#### PROVIDED DATA
☆ ☆ ☆

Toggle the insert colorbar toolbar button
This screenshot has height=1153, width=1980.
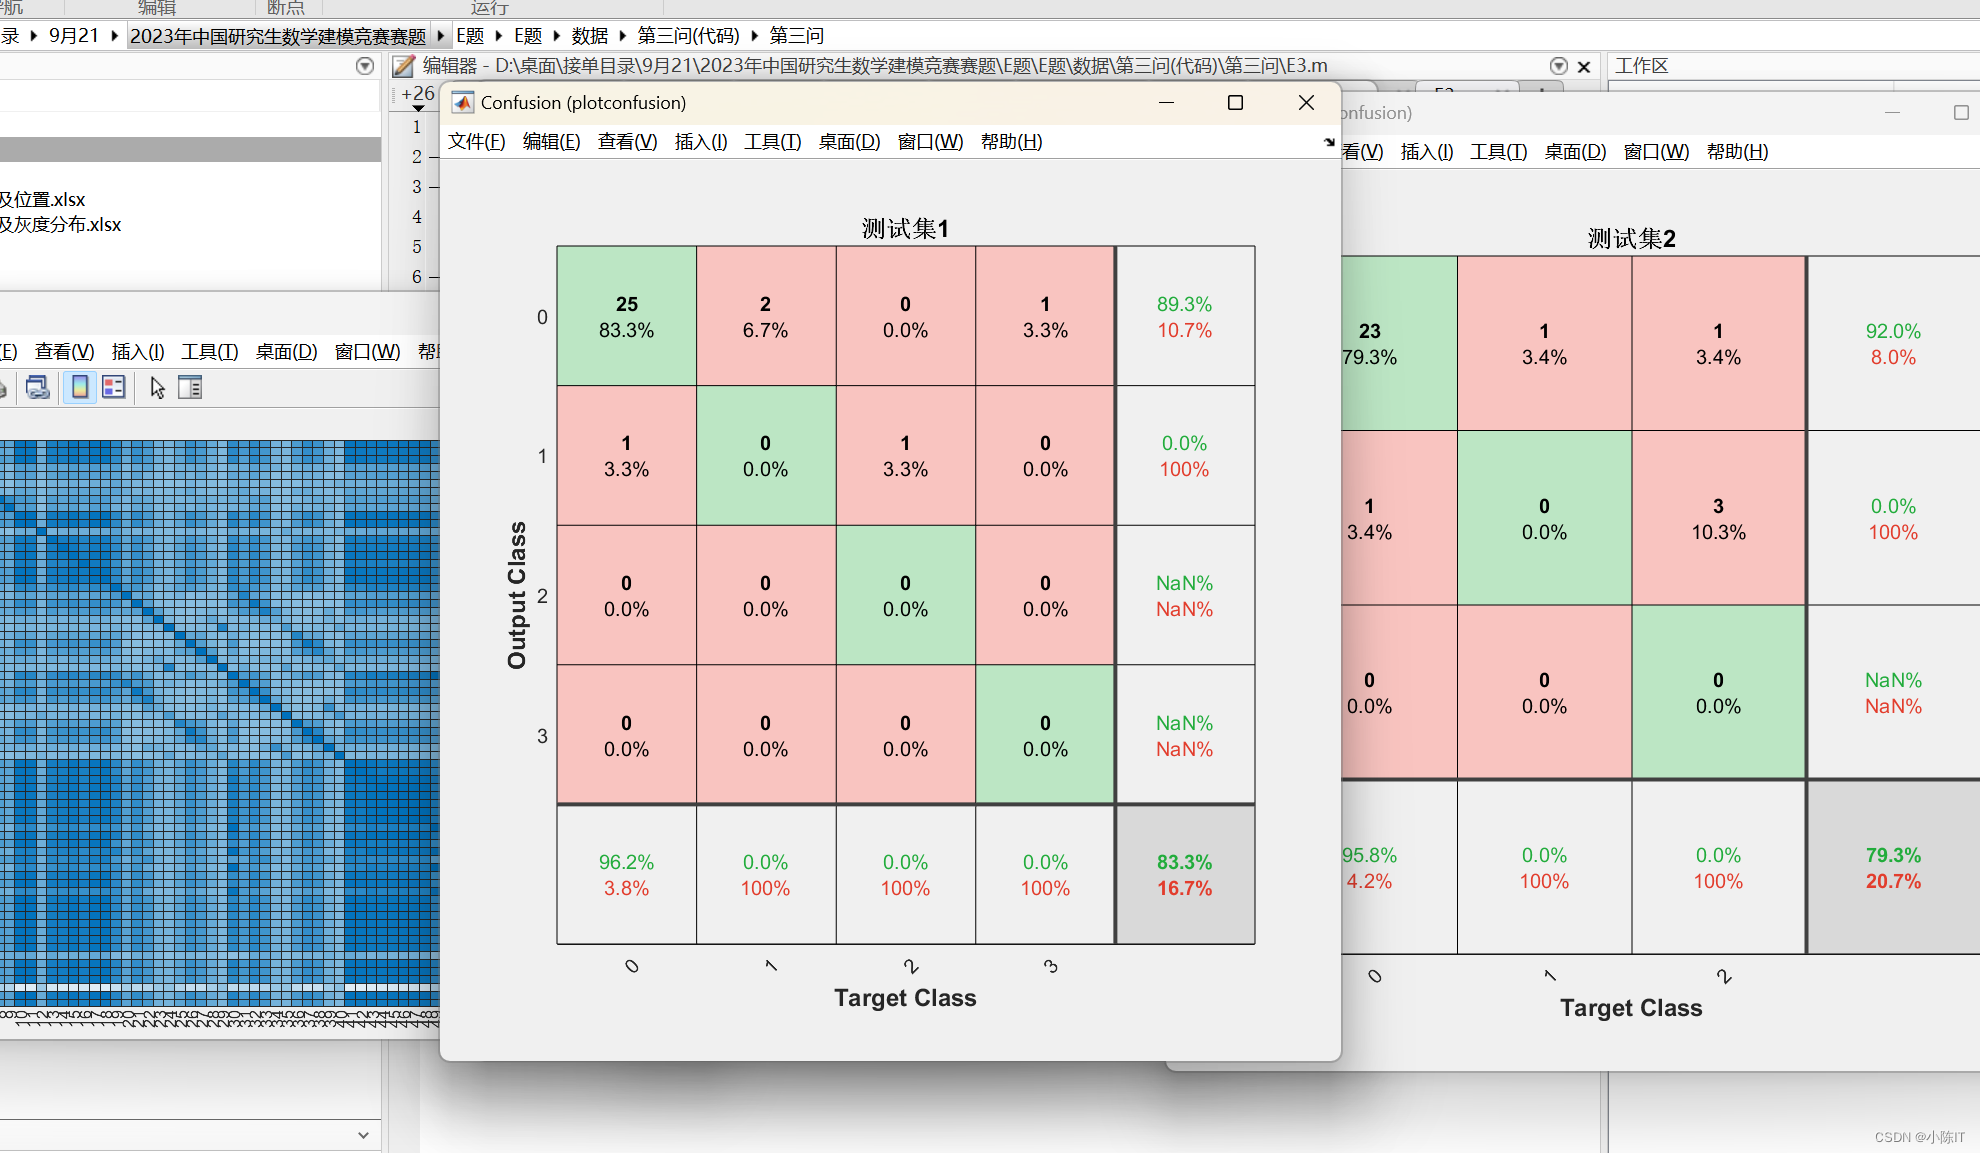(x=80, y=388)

☆ ☆ ☆

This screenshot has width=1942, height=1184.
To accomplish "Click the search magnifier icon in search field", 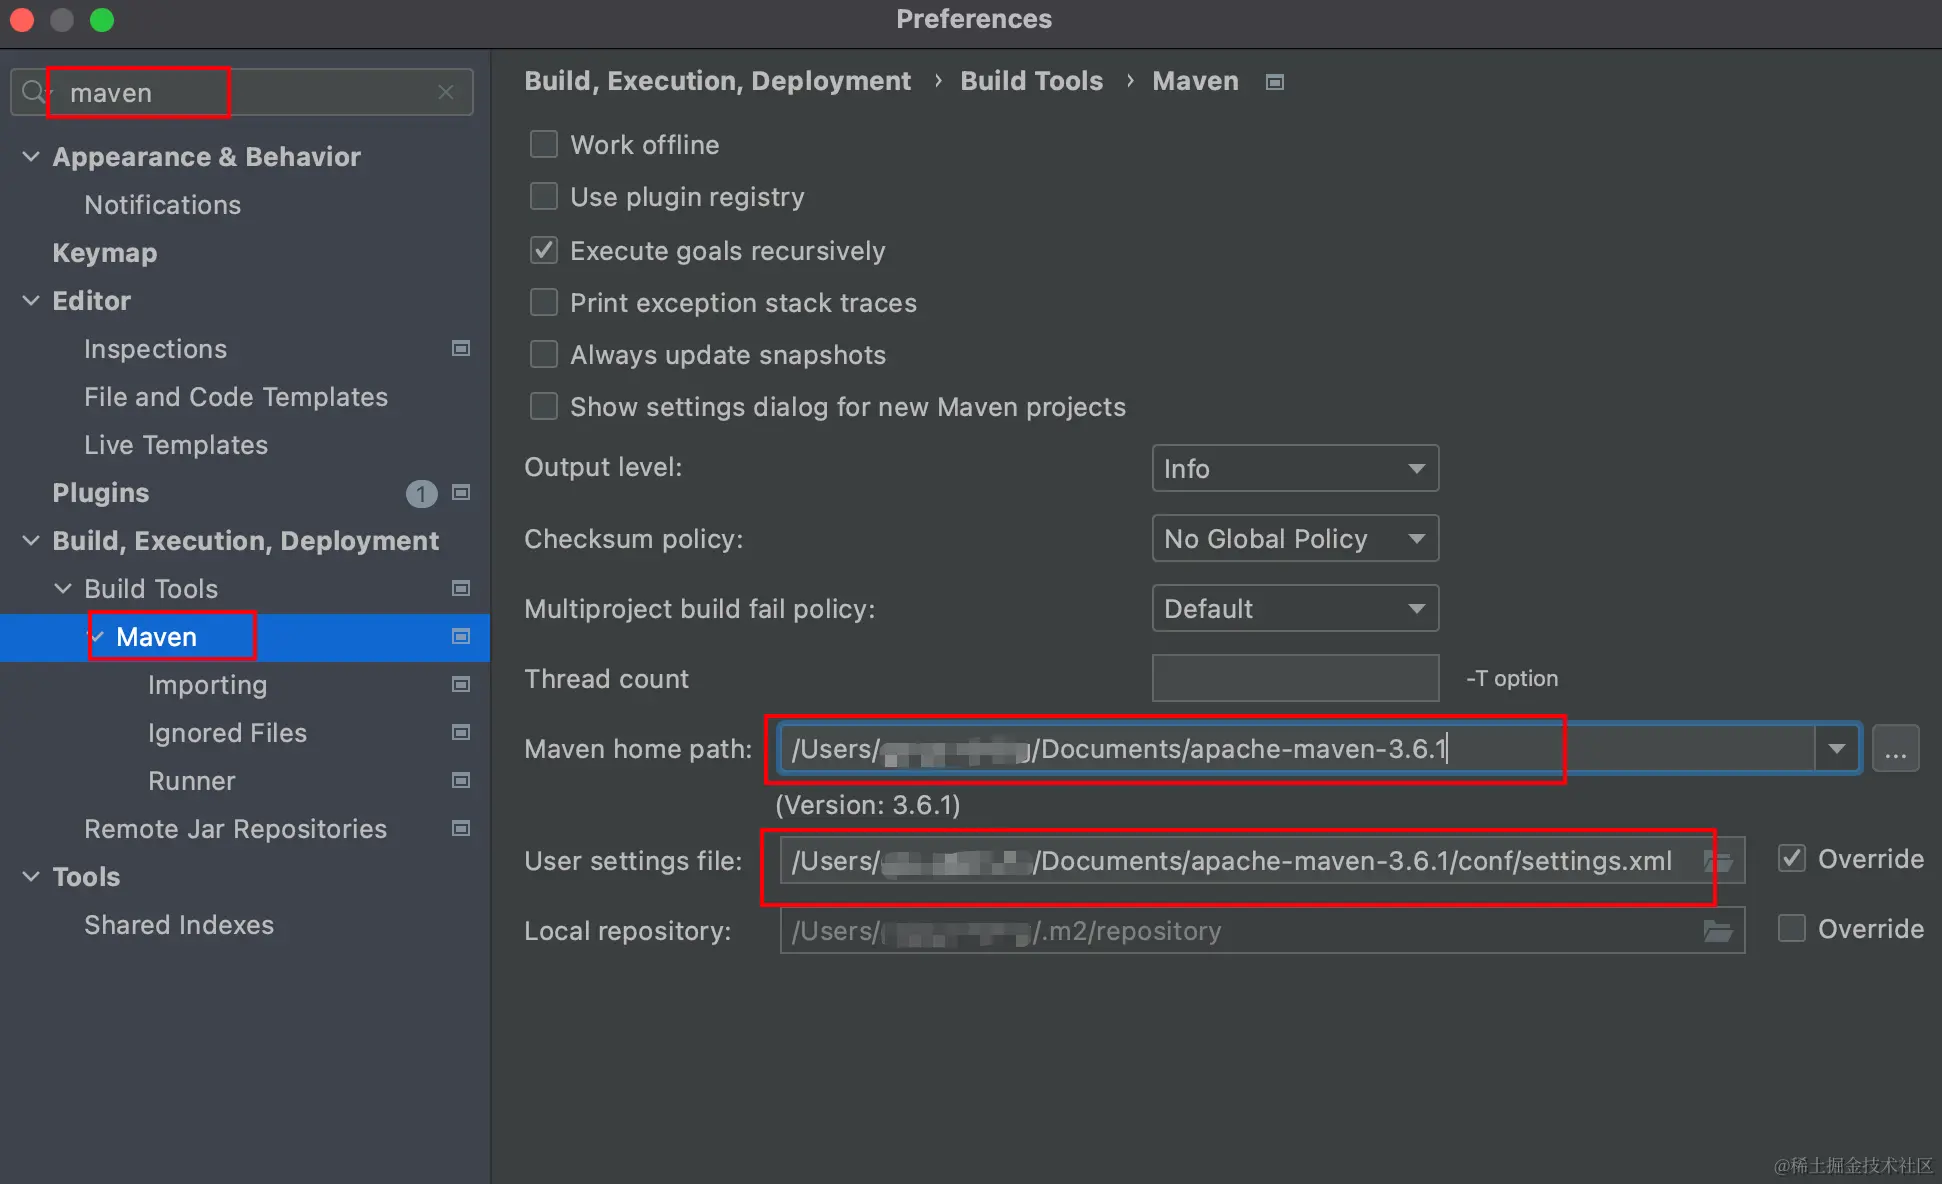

☆ ☆ ☆

#### ASSIGNMENT
Having found the line with "This screenshot has width=1942, height=1184." and the line with "the search magnifier" in the material above, write out exactly those two and every line between, leaving the pictures out.

#### RESULT OF THIS EXERCISE
This screenshot has width=1942, height=1184.
To accomplish "Click the search magnifier icon in search field", 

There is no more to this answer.